His children watched in horror from their upstairs apartment window as their father was thrust to the ground, handcuffed, and eventually taken away to the South Texas Detention Complex in Pearsall, a facility between two to three hours away depending on traffic. In a few moments, a life was shattered and a family of seven torn apart.

This happened not in a highly-patrolled border town, but in Austin—one of the most liberal cities in the country, proudly weird and a hotspot of progressive activism, a place where a sheriff has adopted sanctuary policies at her jail in defiance of the governor.

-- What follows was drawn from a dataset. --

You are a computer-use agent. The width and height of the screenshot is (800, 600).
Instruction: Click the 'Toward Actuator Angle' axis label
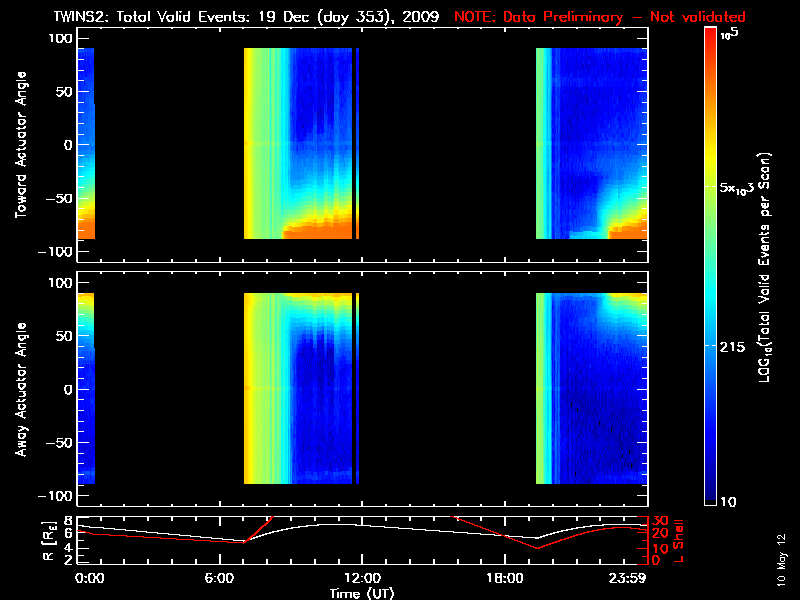click(x=21, y=145)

The Montopolis neighborhood, where Martinez and his family have lived for five years, is virtually untainted by the gentrification that has pushed many minorities out of East Austin. It remains just out of reach of the trendy restaurants, food trucks, and boutiques that began taking over in the early 2000s. The land is flat and fertile, and despite urban development, tall prairie grass still springs up, reminding residents and passersby of its rural past. Despite Austin’s penchant for tacos and margaritas, Montopolis, which the Austin Chronicle once called “poverty island,” is the last predominantly Hispanic community in Austin where most residents are blue-collar workers who speak Spanish at home.

Is there even such a thing as a “liberal oasis” when it comes to modern immigration policies in America?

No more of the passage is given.